Stored data
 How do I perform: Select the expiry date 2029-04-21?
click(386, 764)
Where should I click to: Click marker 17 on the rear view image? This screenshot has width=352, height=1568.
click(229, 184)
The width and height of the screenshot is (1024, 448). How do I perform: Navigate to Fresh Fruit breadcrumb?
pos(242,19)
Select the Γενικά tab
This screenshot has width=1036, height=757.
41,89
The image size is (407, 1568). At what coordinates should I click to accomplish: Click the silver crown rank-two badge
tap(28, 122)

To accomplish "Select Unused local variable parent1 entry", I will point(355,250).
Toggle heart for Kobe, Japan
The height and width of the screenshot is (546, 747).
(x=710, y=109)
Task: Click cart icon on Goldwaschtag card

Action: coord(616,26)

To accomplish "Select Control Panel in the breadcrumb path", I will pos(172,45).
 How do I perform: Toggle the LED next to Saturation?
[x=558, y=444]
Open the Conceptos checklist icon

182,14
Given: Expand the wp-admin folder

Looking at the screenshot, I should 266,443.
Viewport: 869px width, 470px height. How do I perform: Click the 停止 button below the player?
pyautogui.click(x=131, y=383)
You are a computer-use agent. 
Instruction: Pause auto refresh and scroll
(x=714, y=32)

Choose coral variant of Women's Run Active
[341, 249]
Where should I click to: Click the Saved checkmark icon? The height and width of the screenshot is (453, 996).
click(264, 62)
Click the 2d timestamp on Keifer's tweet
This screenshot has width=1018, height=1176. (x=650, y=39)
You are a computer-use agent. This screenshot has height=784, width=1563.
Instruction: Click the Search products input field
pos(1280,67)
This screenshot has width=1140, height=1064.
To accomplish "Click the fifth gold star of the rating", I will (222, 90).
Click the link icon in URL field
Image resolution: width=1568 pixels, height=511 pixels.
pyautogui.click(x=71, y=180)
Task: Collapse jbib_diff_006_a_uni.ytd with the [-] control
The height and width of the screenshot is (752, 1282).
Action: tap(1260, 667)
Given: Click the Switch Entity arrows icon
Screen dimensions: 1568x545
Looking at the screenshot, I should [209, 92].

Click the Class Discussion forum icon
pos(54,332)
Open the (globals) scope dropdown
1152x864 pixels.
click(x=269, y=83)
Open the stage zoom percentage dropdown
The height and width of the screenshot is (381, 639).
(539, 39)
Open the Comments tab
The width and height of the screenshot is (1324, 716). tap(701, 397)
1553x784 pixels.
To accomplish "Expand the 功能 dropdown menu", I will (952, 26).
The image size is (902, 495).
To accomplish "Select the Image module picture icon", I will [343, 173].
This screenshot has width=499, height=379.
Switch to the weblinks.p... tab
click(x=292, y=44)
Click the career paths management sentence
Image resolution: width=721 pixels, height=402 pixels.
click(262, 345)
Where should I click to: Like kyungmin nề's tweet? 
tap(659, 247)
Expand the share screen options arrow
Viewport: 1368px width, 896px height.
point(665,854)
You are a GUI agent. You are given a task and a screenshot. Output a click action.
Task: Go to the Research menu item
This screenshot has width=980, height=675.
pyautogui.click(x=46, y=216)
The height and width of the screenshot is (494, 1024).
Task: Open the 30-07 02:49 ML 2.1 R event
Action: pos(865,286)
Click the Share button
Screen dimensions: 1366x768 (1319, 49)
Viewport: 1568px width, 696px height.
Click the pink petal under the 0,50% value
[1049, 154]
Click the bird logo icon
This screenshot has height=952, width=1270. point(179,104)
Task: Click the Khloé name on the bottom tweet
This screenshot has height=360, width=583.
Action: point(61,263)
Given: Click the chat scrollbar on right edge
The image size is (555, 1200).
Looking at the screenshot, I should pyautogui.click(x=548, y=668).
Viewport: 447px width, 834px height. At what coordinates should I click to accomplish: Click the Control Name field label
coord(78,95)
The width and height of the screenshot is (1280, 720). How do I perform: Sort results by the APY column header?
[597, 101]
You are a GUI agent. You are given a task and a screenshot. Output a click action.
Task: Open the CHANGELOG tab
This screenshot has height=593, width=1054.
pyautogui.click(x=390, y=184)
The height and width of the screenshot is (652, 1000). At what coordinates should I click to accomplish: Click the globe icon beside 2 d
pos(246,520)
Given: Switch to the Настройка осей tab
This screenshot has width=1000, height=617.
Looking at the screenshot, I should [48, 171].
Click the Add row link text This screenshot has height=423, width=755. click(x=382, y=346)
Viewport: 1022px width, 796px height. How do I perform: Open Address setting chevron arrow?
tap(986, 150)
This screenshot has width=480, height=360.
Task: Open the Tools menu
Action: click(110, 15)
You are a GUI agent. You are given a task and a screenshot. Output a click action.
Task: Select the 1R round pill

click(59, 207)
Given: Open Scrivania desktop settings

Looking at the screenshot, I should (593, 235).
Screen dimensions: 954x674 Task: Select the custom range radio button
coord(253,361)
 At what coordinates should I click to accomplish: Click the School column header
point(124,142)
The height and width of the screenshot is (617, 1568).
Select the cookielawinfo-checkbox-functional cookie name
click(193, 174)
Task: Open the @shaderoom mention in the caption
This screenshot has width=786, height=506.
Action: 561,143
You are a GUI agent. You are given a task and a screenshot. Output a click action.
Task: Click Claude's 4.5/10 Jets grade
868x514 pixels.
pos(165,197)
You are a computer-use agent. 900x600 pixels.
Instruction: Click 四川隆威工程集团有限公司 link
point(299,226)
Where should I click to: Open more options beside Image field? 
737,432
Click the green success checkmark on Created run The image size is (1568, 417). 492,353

● Exercise objective
The records above should be copied out again in full, exactly as they appear.

● Solution
 How do I perform: Select the expiry date 2029-04-21?
click(386, 764)
Where should I click to: Click marker 17 on the rear view image? This screenshot has width=352, height=1568.
click(229, 184)
The width and height of the screenshot is (1024, 448). How do I perform: Navigate to Fresh Fruit breadcrumb?
pos(242,19)
Select the Γενικά tab
This screenshot has width=1036, height=757.
41,89
The image size is (407, 1568). At what coordinates should I click to accomplish: Click the silver crown rank-two badge
tap(28, 122)

To accomplish "Select Unused local variable parent1 entry", I will point(355,250).
Toggle heart for Kobe, Japan
The height and width of the screenshot is (546, 747).
(x=710, y=109)
Task: Click cart icon on Goldwaschtag card

Action: coord(616,26)

To accomplish "Select Control Panel in the breadcrumb path", I will pos(172,45).
 How do I perform: Toggle the LED next to Saturation?
[x=558, y=444]
Open the Conceptos checklist icon

182,14
Given: Expand the wp-admin folder

Looking at the screenshot, I should 266,443.
Viewport: 869px width, 470px height. How do I perform: Click the 停止 button below the player?
pyautogui.click(x=131, y=383)
You are a computer-use agent. 
Instruction: Pause auto refresh and scroll
(x=714, y=32)

Choose coral variant of Women's Run Active
[341, 249]
Where should I click to: Click the Saved checkmark icon? The height and width of the screenshot is (453, 996).
click(264, 62)
Click the 2d timestamp on Keifer's tweet
This screenshot has width=1018, height=1176. (x=650, y=39)
You are a computer-use agent. This screenshot has height=784, width=1563.
Instruction: Click the Search products input field
pos(1280,67)
This screenshot has width=1140, height=1064.
To accomplish "Click the fifth gold star of the rating", I will (222, 90).
Click the link icon in URL field
Image resolution: width=1568 pixels, height=511 pixels.
pyautogui.click(x=71, y=180)
Task: Collapse jbib_diff_006_a_uni.ytd with the [-] control
The height and width of the screenshot is (752, 1282).
Action: tap(1260, 667)
Given: Click the Switch Entity arrows icon
Screen dimensions: 1568x545
Looking at the screenshot, I should [209, 92].

Click the Class Discussion forum icon
pos(54,332)
Open the (globals) scope dropdown
1152x864 pixels.
click(x=269, y=83)
Open the stage zoom percentage dropdown
The height and width of the screenshot is (381, 639).
(539, 39)
Open the Comments tab
The width and height of the screenshot is (1324, 716). tap(701, 397)
1553x784 pixels.
To accomplish "Expand the 功能 dropdown menu", I will (952, 26).
The image size is (902, 495).
To accomplish "Select the Image module picture icon", I will [343, 173].
This screenshot has width=499, height=379.
Switch to the weblinks.p... tab
click(x=292, y=44)
Click the career paths management sentence
Image resolution: width=721 pixels, height=402 pixels.
click(262, 345)
Where should I click to: Like kyungmin nề's tweet? 
tap(659, 247)
Expand the share screen options arrow
Viewport: 1368px width, 896px height.
point(665,854)
You are a GUI agent. You are given a task and a screenshot. Output a click action.
Task: Go to the Research menu item
This screenshot has width=980, height=675.
pyautogui.click(x=46, y=216)
The height and width of the screenshot is (494, 1024).
Task: Open the 30-07 02:49 ML 2.1 R event
Action: pos(865,286)
Click the Share button
Screen dimensions: 1366x768 (1319, 49)
Viewport: 1568px width, 696px height.
Click the pink petal under the 0,50% value
[1049, 154]
Click the bird logo icon
This screenshot has height=952, width=1270. point(179,104)
Task: Click the Khloé name on the bottom tweet
This screenshot has height=360, width=583.
Action: point(61,263)
Given: Click the chat scrollbar on right edge
The image size is (555, 1200).
Looking at the screenshot, I should pyautogui.click(x=548, y=668).
Viewport: 447px width, 834px height. At what coordinates should I click to accomplish: Click the Control Name field label
coord(78,95)
The width and height of the screenshot is (1280, 720). How do I perform: Sort results by the APY column header?
[597, 101]
You are a GUI agent. You are given a task and a screenshot. Output a click action.
Task: Open the CHANGELOG tab
This screenshot has height=593, width=1054.
pyautogui.click(x=390, y=184)
The height and width of the screenshot is (652, 1000). At what coordinates should I click to accomplish: Click the globe icon beside 2 d
pos(246,520)
Given: Switch to the Настройка осей tab
This screenshot has width=1000, height=617.
Looking at the screenshot, I should [48, 171].
Click the Add row link text This screenshot has height=423, width=755. click(x=382, y=346)
Viewport: 1022px width, 796px height. How do I perform: Open Address setting chevron arrow?
tap(986, 150)
This screenshot has width=480, height=360.
Task: Open the Tools menu
Action: click(110, 15)
You are a GUI agent. You are given a task and a screenshot. Output a click action.
Task: Select the 1R round pill

click(59, 207)
Given: Open Scrivania desktop settings

Looking at the screenshot, I should (593, 235).
Screen dimensions: 954x674 Task: Select the custom range radio button
coord(253,361)
 At what coordinates should I click to accomplish: Click the School column header
point(124,142)
The height and width of the screenshot is (617, 1568).
Select the cookielawinfo-checkbox-functional cookie name
click(193, 174)
Task: Open the @shaderoom mention in the caption
This screenshot has width=786, height=506.
Action: 561,143
You are a GUI agent. You are given a task and a screenshot. Output a click action.
Task: Click Claude's 4.5/10 Jets grade
868x514 pixels.
pos(165,197)
You are a computer-use agent. 900x600 pixels.
Instruction: Click 四川隆威工程集团有限公司 link
point(299,226)
Where should I click to: Open more options beside Image field? 
737,432
Click the green success checkmark on Created run The image size is (1568, 417). 492,353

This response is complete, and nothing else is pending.